§ **Requirements**:
1. In the curvature and offset code, what value is assigned to y_eval?
2. Copy the curvature and offset code from "# Fit new polynomials" up to and including "right_fit_cr[1])**2)**1.5) / np.absolute(2*right_fit_cr[0])".
3. List the names of all functions defined in the curvature and offset code.

§ **Selected text**:
====
Calculate curvature and offset

In [29]:
def calculate_curvature(leftx, rightx, lefty, righty):
    '''Calculate the radius of curvature in meters'''
    
    # Define y-value where we want radius of curvature
    # I'll choose the maximum y-value, corresponding to the bottom of the image
    #y_eval = np.max(ploty)
    y_eval = 719
    # Define conversions in x and y from pixels space to meters
    ym_per_pix = 30/720 # meters per pixel in y dimension
    xm_per_pix = 3.7/700 # meters per pixel in x dimension

    # Fit new polynomials to x,y in world space
    left_fit_cr = np.polyfit(lefty*ym_per_pix, leftx*xm_per_pix, 2)
    right_fit_cr = np.polyfit(righty*ym_per_pix, rightx*xm_per_pix, 2)
    # Calculate the new radii of curvature
    left_curverad = ((1 + (2*left_fit_cr[0]*y_eval*ym_per_pix + left_fit_cr[1])**2)**1.5) / np.absolute(2*left_fit_cr[0])
    right_curverad = ((1 + (2*right_fit_cr[0]*y_eval*ym_per_pix + right_fit_cr[1])**2)**1.5) / np.absolute(2*right_fit_cr[0])
    # Now our radius of curvature is in meters
    
    return left_curverad, right_curverad

def calculate_offset(undist, left_fit, right_fit):
    '''Calculate the offset of the lane center from the center of the image'''
    
    xm_per_pix = 3.7/700 # meters per pixel in x dimension
    ploty = undist.shape[1]
    left_fitx = left_fit[0]*ploty**2 + left_fit[1]*ploty + left_fit[2]
    right_fitx = right_fit[0]*ploty**2 + right_fit[1]*ploty + right_fit[2]
    
    offset = (left_fitx+right_fitx)/2 - ploty/2
    offset = xm_per_pix*offset
    
    return offset

def final_drawing(undist, left_fit, right_fit, left_curverad, right_curverad, Minv, vehicle_offset):
    '''Project the measurement back down onto the original undistorted image of the road'''
    
    # Generate x and y values for plotting
    ploty = np.linspace(0, undist.shape[0]-1, undist.shape[0] )
====
(Some records)
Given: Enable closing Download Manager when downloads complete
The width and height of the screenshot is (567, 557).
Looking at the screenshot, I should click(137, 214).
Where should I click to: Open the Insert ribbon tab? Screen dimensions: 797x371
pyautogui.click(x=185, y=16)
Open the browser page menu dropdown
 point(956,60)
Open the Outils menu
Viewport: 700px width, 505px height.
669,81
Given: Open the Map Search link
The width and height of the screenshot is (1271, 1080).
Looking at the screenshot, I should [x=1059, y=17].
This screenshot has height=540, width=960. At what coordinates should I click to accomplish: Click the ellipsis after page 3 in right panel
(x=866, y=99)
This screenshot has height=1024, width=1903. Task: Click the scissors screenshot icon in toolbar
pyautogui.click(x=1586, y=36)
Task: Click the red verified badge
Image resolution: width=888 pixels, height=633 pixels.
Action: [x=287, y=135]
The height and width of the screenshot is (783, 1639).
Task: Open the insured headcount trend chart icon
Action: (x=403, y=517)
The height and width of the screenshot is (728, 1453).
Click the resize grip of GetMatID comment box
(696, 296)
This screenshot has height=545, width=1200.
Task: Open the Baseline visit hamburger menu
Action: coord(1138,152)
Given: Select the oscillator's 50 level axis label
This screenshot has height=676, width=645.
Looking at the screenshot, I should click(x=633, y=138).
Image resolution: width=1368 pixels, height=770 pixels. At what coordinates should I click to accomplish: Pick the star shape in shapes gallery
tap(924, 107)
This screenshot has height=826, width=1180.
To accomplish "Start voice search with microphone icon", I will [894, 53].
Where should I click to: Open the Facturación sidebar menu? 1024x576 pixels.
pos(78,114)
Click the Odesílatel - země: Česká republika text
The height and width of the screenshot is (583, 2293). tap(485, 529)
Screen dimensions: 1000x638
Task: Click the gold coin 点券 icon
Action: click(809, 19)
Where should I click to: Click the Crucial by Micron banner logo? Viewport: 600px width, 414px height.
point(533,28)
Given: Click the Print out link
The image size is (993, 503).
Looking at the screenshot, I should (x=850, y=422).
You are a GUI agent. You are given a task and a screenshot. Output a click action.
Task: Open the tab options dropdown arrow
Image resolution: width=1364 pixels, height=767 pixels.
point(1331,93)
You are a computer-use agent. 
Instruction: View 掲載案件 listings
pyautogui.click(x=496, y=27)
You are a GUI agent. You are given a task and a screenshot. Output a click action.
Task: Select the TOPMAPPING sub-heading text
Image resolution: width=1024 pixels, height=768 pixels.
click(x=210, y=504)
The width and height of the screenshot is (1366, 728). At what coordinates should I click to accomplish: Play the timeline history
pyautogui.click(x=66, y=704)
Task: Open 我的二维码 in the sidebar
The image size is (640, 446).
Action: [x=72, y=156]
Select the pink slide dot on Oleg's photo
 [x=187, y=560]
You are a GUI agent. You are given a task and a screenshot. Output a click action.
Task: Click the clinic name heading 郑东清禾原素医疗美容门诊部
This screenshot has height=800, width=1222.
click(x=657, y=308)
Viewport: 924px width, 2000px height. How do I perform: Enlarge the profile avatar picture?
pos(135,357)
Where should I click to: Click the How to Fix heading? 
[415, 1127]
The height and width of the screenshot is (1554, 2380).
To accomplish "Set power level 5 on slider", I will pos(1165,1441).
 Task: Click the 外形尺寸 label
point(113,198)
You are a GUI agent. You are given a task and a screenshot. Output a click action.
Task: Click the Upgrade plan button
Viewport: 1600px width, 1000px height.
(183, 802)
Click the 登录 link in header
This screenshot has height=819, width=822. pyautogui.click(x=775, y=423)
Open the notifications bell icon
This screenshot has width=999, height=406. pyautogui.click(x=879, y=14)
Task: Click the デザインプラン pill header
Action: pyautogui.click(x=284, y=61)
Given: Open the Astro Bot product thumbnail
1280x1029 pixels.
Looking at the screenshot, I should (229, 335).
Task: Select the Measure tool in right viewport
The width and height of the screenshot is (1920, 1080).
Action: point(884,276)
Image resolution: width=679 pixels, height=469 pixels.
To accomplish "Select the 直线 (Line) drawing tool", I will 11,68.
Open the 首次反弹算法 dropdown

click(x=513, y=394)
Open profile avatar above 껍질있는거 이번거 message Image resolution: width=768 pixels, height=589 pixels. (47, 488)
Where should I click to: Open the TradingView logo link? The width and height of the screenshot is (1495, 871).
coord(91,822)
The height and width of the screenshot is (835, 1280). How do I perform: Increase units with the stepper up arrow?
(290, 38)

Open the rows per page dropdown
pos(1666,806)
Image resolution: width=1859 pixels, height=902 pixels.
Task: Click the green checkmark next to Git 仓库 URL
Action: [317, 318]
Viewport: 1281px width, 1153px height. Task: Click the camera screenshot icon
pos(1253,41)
====
§ **Full solutions**:
1. 719

2.
# Fit new polynomials to x,y in world space
    left_fit_cr = np.polyfit(lefty*ym_per_pix, leftx*xm_per_pix, 2)
    right_fit_cr = np.polyfit(righty*ym_per_pix, rightx*xm_per_pix, 2)
    # Calculate the new radii of curvature
    left_curverad = ((1 + (2*left_fit_cr[0]*y_eval*ym_per_pix + left_fit_cr[1])**2)**1.5) / np.absolute(2*left_fit_cr[0])
    right_curverad = ((1 + (2*right_fit_cr[0]*y_eval*ym_per_pix + right_fit_cr[1])**2)**1.5) / np.absolute(2*right_fit_cr[0])

3. calculate_curvature, calculate_offset, final_drawing